• **Provided text**

——————————

[proofplan]
The proof computes the first variation for one admissible endpoint-moving family and then rewrites the boundary contribution in terms of the actual endpoint velocity in $\mathbb{R}^2$. The moving upper limit contributes the term $L(b,y(b),y'(b))\delta b$, while [integration by parts](/theorems/210) contributes $\partial_{y'}L(b,y(b),y'(b))h(b)$ from the vertical graph variation. The endpoint velocity is not $(\delta b,h(b))$, but rather $(\delta b,\delta y)$ with $\delta y=h(b)+y'(b)\delta b$, and this substitution produces the transversality vector. Since every tangent direction to $\Gamma$ is realised by an admissible variation, stationarity forces that vector to be orthogonal to the full tangent line of $\Gamma$.
[/proofplan]
[step:Introduce the endpoint and graph variation velocities]
Fix an admissible variation $\varepsilon \mapsto (b_\varepsilon,Y_\varepsilon)$. Define the endpoint abscissa velocity $\delta b \in \mathbb{R}$ by
\begin{align*}
\delta b=\frac{d}{d\varepsilon}\Big|_{\varepsilon=0}b_\varepsilon.
\end{align*}
Define the graph variation field $h:[a,b]\to\mathbb{R}$ by
\begin{align*}
h(x)=\frac{\partial Y_\varepsilon}{\partial\varepsilon}(0,x).
\end{align*}
Because $(\varepsilon,x)\mapsto Y_\varepsilon(x)$ is $C^2$ on $(-\varepsilon_0,\varepsilon_0)\times U$, the function $h$ is $C^1$ on $[a,b]$ and
\begin{align*}
h'(x)=\frac{\partial}{\partial\varepsilon}\Big|_{\varepsilon=0}\partial_xY_\varepsilon(x)

——————————

• **Data block**
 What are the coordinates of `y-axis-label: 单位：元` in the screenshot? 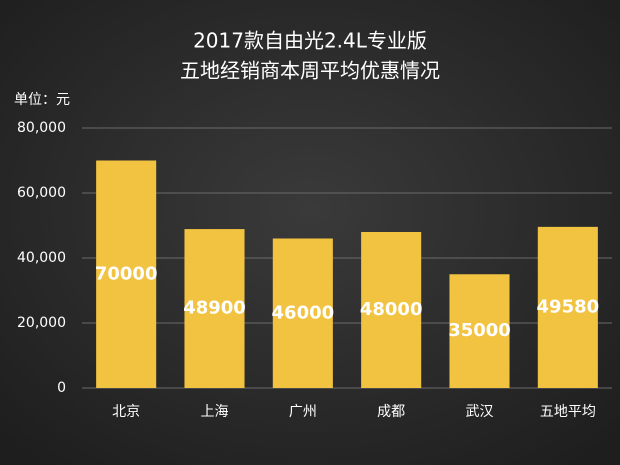 It's located at (42, 100).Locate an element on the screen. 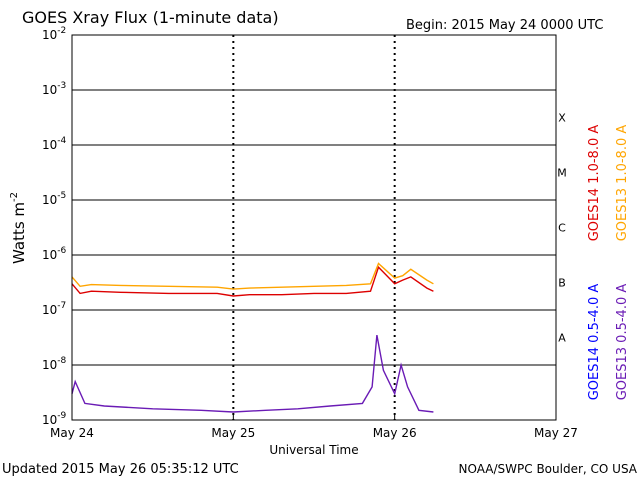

——————————

• **Tasks to complete**
1) In the first-variation proof, why does stationarity force the transversality vector to be orthogonal to the entire tangent line of $\Gamma$? Answer in one to three sentences.
2) Continue the first-variation proof from the point where it stops.
The listing after the text is separate material that has no connection to it.

• **Response list**
1) Every tangent direction to $\Gamma$ is realised by an admissible variation. Because stationarity must hold for each of those variations, the transversality vector has to be orthogonal to the full tangent line of $\Gamma$.

2)
\end{align*}
for every $x\in[a,b]$.
Because $Y_\varepsilon(a)=y(a)$ for all $\varepsilon$, differentiating at $\varepsilon=0$ gives
\begin{align*}
h(a)=0.
\end{align*}
Define the endpoint ordinate velocity $\delta y \in \mathbb{R}$ by
\begin{align*}
\delta y=\frac{d}{d\varepsilon}\Big|_{\varepsilon=0}Y_\varepsilon(b_\varepsilon).
\end{align*}
The chain rule applied to the $C^1$ map $(\varepsilon,x)\mapsto Y_\varepsilon(x)$ at $(0,b)$ gives
\begin{align*}
\delta y=h(b)+y'(b)\delta b.
\end{align*}
Thus the endpoint velocity is
\begin{align*}
\tau=(\delta b,\delta y)=(\delta b,h(b)+y'(b)\delta b).
\end{align*}
[guided]
The variation has two different first-order quantities at the right endpoint, and it is important not to confuse them. First, the endpoint moves horizontally with velocity
\begin{align*}
\delta b=\frac{d}{d\varepsilon}\Big|_{\varepsilon=0}b_\varepsilon.
\end{align*}
Second, the graph itself changes vertically at a fixed abscissa. We encode that fixed-abscissa vertical variation by the map $h:[a,b]\to\mathbb{R}$ defined by
\begin{align*}
h(x)=\frac{\partial Y_\varepsilon}{\partial\varepsilon}(0,x).
\end{align*}
The left endpoint is fixed, so $Y_\varepsilon(a)=y(a)$ for every $\varepsilon$. Differentiating this identity with respect to $\varepsilon$ gives
\begin{align*}
h(a)=0.
\end{align*}
The ordinate of the moving endpoint is not simply $Y_\varepsilon(b)$. It is $Y_\varepsilon(b_\varepsilon)$, so its derivative has two contributions: the graph changes with $\varepsilon$, and the evaluation point $b_\varepsilon$ moves along the original graph. Define
\begin{align*}
\delta y=\frac{d}{d\varepsilon}\Big|_{\varepsilon=0}Y_\varepsilon(b_\varepsilon).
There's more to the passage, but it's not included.